Being truly thankful

4 August, 2024 18th Sunday Year B

Complaining about life’s woes is a fairly common human experience. We find it in today’s Exodus account of the Israelites wandering in the desert. Although they had been freed from slavery, they now find themselves in search of food and bitterly complaining of their situation to Moses and Aaron.

 

Yet, we also know how the story ends: the Lord sends them heavenly bread, but only after they have been tested to learn the lesson that God does not abandon the chosen people.

 

“What have you that you have not received?” asks Paul in a letter to the complaining Corinthians.

 

We know we live in a world where so many have legitimate grounds for complaint: people without jobs, housing, education, medical necessities, drinkable water or adequate food. There are some Australians who live in urban and outback places who go without basic human needs.

 

Yet, most of us enjoy more than adequate ‘things’ to live by. Probably, though, we simply accept these ‘gifts of life’ without too much thought about the blessings we have received. Often it is those of us who have most who are the least aware of our need to be thankful.

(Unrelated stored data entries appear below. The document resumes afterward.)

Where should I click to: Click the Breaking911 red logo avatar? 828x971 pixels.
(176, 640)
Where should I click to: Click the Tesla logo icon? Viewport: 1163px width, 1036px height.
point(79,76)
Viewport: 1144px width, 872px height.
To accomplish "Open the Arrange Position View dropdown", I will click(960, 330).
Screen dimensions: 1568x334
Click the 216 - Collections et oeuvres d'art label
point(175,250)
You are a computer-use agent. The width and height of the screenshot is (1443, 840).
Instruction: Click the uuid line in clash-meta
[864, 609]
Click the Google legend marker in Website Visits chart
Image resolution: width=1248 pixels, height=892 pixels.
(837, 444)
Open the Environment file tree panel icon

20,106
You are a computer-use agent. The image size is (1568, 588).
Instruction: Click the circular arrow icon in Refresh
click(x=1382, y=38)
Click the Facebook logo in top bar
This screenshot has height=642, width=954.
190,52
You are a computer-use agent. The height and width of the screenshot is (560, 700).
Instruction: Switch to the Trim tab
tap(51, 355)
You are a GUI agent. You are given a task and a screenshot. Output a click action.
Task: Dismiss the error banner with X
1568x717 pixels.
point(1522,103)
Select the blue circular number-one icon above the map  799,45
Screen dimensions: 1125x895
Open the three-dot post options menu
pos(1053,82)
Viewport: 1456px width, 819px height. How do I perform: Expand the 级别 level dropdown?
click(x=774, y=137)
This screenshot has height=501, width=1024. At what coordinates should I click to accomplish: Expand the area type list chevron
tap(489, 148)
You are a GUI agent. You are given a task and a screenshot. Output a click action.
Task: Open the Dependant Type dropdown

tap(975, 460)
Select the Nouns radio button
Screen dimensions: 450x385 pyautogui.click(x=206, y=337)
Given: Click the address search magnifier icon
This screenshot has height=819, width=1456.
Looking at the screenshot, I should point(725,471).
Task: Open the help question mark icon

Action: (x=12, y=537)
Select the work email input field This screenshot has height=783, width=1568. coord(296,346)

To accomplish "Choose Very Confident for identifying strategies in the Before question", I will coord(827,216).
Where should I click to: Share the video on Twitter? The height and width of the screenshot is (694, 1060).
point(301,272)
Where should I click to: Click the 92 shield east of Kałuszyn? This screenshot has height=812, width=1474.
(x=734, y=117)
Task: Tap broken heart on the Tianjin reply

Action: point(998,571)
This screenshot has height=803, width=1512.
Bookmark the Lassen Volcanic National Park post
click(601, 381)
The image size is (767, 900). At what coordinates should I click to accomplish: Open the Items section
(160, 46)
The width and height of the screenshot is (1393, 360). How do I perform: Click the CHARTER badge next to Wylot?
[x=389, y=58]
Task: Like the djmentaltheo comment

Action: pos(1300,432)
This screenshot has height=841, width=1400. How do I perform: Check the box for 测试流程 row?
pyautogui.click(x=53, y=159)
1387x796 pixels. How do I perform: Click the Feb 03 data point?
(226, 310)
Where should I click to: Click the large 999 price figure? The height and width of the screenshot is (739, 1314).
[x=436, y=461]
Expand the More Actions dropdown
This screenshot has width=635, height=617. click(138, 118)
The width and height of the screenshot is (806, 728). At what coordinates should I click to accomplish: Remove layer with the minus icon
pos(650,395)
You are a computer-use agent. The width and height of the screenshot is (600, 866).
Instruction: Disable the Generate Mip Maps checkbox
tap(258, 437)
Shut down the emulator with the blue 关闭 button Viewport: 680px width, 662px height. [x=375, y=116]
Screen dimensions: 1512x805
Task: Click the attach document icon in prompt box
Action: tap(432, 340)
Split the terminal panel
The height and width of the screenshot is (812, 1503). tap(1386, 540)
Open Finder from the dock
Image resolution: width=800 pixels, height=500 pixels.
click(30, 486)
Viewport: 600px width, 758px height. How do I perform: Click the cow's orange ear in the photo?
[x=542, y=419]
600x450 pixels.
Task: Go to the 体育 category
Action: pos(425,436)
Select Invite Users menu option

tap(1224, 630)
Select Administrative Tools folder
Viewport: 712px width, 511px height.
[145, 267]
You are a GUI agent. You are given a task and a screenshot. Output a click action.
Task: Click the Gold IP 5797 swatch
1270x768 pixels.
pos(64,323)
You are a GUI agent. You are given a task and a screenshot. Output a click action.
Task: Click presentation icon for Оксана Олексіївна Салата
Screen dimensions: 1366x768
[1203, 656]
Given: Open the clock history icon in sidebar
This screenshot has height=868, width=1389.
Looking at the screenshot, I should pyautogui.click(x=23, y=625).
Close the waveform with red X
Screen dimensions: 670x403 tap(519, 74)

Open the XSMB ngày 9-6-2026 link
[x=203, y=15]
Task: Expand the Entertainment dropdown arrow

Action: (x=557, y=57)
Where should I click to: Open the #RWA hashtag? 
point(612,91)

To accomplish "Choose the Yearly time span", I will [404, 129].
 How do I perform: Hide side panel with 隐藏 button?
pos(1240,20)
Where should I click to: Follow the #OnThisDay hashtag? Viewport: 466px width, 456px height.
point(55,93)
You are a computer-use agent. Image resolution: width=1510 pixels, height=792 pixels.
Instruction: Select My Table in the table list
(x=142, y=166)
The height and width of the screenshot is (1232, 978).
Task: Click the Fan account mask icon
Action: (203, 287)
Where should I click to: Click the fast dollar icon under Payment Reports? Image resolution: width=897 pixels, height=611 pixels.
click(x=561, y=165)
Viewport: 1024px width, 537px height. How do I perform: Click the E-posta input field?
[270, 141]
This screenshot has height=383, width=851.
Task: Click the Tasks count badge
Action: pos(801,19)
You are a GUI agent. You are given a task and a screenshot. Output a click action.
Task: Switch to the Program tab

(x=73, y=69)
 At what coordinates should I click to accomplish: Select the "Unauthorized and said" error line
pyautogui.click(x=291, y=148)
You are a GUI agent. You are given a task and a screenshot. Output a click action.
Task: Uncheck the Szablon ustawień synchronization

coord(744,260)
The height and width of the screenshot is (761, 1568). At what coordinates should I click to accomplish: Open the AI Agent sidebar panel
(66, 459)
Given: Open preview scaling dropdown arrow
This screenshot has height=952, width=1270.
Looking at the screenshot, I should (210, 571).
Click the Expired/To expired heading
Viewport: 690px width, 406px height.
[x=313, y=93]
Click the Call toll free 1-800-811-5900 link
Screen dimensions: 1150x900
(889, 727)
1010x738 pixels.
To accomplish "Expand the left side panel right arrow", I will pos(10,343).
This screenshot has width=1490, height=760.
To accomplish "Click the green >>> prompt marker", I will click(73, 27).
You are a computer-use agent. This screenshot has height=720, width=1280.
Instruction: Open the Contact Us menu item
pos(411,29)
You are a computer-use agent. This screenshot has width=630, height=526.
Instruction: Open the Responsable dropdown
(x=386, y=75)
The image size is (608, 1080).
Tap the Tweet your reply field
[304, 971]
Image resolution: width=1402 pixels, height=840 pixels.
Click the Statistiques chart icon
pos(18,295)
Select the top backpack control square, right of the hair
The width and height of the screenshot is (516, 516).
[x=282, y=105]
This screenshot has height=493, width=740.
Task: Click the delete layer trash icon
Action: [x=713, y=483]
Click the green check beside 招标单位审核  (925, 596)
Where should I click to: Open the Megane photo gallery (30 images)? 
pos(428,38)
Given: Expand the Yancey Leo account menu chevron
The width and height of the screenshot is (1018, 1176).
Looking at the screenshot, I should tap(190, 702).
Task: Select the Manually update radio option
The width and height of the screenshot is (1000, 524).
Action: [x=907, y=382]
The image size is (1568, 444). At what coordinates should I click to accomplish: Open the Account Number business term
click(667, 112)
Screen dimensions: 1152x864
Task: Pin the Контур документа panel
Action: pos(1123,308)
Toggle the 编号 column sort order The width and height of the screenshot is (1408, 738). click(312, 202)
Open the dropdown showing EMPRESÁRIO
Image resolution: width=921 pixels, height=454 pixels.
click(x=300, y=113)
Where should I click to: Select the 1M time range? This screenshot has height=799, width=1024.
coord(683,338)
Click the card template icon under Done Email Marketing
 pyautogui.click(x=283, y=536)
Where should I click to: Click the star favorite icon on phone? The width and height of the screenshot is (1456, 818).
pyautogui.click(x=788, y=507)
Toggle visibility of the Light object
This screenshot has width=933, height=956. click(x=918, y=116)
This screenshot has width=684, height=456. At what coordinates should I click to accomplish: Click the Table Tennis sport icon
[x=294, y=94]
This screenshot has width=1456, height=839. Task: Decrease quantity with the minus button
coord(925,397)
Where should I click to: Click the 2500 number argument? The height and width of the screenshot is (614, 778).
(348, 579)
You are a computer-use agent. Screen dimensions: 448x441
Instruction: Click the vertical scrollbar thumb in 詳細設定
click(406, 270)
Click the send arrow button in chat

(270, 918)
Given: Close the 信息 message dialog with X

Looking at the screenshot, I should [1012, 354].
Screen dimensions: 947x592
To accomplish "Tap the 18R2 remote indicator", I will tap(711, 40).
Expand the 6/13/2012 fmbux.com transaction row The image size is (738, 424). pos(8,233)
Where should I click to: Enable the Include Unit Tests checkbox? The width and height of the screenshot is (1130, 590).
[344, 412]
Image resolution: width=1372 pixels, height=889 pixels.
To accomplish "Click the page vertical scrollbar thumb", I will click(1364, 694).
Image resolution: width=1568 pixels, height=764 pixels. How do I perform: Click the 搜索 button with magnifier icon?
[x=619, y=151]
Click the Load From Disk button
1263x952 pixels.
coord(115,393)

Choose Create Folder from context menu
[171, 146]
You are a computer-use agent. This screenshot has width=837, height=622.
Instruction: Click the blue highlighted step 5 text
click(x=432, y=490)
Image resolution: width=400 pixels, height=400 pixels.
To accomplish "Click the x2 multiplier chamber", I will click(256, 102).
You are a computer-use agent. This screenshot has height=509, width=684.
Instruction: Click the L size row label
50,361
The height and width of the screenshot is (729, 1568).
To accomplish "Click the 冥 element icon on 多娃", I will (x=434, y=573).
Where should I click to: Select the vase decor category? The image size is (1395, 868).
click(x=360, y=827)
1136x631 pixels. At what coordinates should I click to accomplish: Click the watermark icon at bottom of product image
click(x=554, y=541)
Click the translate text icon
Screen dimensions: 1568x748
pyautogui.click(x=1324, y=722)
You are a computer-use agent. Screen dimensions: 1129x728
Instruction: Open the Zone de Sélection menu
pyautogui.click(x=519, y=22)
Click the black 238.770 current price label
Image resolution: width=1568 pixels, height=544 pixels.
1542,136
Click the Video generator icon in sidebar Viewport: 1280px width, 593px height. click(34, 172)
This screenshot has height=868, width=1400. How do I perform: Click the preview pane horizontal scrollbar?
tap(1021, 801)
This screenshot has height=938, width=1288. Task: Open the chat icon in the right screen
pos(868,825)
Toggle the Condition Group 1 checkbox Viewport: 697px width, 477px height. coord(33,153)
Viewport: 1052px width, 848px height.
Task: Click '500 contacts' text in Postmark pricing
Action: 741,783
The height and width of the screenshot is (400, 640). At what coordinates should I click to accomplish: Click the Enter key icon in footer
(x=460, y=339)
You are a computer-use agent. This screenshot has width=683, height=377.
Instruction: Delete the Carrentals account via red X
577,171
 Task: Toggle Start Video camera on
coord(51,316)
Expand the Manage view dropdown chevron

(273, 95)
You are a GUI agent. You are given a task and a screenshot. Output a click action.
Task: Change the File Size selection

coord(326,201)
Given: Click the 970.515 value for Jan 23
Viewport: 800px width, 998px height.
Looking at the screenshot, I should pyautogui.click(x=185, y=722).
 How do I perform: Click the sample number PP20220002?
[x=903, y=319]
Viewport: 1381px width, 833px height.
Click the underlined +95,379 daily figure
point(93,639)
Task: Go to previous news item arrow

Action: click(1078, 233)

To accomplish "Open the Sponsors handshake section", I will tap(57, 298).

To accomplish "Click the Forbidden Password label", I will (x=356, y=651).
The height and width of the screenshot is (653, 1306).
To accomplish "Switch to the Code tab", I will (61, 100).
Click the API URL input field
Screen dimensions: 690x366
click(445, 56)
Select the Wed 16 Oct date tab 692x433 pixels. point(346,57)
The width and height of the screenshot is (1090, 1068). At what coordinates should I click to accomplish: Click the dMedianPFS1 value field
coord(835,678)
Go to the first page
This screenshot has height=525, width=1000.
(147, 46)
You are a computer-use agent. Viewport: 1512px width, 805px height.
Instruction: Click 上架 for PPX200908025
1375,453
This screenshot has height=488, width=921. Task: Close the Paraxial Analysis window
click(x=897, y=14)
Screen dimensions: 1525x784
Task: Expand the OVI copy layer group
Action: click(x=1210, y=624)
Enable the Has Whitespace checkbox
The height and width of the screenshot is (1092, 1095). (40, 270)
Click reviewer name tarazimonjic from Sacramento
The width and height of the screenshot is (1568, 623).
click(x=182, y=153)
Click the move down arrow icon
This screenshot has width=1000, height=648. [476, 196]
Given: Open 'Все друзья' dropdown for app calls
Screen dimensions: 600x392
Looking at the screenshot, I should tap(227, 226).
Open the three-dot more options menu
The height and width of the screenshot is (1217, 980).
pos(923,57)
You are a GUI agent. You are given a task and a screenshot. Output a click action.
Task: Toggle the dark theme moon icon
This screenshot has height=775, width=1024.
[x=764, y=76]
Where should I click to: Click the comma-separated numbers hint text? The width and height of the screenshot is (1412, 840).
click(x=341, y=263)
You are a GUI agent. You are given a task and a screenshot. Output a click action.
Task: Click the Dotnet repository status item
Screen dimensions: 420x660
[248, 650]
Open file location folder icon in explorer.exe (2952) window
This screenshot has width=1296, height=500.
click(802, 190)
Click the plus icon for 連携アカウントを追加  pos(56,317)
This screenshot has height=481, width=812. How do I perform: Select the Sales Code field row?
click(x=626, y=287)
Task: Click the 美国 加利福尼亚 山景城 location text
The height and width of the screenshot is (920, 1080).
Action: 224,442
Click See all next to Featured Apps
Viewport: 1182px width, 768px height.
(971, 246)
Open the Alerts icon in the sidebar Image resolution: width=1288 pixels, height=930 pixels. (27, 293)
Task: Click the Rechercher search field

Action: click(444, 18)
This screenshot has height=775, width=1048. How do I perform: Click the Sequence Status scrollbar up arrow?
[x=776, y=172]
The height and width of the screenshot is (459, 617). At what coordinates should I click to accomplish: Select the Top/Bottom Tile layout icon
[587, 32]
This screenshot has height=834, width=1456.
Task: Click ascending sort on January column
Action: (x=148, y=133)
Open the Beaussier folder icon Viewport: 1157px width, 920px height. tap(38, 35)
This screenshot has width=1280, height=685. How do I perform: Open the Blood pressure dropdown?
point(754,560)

Everything we have, including life itself, says Paul, is a precious gift of our Creator.

 

In today’s letter to the Ephesians, Paul asks us up front: are we still corrupted by illusions? Are our lives taken up with false desires – power, success, money, prestige – to the point that we Christians live an aimless kind of existence and have learnt nothing from Christ? No, says Paul, this is not good enough. Rather, we must undergo a “spiritual revolution” and “put on the mind of Christ” to learn that God’s abundant blessings are everywhere about us.

 

After feeding of the 5,000, Jesus leads his disciples to spiritual awakening. He tells them they need to think beyond material things and “work for food that lasts forever”. Most of the disciples remain dumbfounded and ask Jesus for (another) sign. After all, they say, did not Moses give a sign by providing “manna in the desert”?

 

Jesus rebukes this kind of thinking, reminding them it was not Moses but God who gives “bread from heaven”. Jesus then confronts them with his astounding claim: he is the true “bread of life”; and those who come to him will never be hungry.

 

As disciples, we are called to reassess our lives in light of Jesus’ invitation to enter into living relationship with him. He is the “bread of life” we share in the Eucharist and other sacraments, the one we seek in prayer, the one we find in those most neglected, forgotten and in need.

 

If we stay centred on ourselves and our own little worlds, we will find many things that cause pain and sorrow. If we focus on the ills of the wider world, we will have even more reason for despondency, even despair. Rather, let us become spiritually alive to God’s abundant generosity that is freely given. Let us become Christ for others.